Reproduce every line from the start of the lines below down to the one containing "point(371,52)", both included, offsetting each coordinate in the answers by -9. Leave all other text on those lines unchanged.

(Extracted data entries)
========================

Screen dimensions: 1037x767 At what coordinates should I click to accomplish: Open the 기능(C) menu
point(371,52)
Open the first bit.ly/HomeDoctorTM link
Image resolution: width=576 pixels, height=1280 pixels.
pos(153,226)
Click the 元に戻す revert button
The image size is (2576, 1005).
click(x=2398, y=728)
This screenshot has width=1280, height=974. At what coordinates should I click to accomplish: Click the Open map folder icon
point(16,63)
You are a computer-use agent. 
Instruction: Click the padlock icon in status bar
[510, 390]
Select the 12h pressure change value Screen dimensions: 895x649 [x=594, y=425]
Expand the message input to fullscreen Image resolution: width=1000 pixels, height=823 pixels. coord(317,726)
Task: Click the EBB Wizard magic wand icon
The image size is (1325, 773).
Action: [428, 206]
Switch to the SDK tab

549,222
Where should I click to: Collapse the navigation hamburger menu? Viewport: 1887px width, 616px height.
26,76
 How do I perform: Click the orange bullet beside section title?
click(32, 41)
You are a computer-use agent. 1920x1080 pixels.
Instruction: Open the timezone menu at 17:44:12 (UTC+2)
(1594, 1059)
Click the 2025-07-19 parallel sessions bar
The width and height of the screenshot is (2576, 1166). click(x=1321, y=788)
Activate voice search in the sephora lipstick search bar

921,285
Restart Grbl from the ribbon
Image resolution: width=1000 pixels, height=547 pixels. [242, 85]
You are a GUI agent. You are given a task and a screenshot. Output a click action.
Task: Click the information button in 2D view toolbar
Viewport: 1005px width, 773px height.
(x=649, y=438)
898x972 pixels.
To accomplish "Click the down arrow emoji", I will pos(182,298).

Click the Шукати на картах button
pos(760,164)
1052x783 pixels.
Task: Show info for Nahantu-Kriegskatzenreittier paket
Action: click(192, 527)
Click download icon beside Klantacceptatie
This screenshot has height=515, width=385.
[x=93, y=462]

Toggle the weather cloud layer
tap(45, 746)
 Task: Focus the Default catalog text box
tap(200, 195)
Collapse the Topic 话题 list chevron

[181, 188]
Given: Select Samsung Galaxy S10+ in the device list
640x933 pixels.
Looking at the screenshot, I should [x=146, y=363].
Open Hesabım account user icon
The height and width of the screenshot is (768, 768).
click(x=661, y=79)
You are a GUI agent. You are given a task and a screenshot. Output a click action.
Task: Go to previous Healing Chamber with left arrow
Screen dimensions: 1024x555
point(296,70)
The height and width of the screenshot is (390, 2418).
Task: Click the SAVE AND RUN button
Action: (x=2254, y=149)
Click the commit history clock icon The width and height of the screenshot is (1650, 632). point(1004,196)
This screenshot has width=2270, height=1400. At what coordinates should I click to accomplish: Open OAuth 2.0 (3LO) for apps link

========================

### Result for this task
Screen dimensions: 1037x767 At what coordinates should I click to accomplish: Open the 기능(C) menu
point(362,43)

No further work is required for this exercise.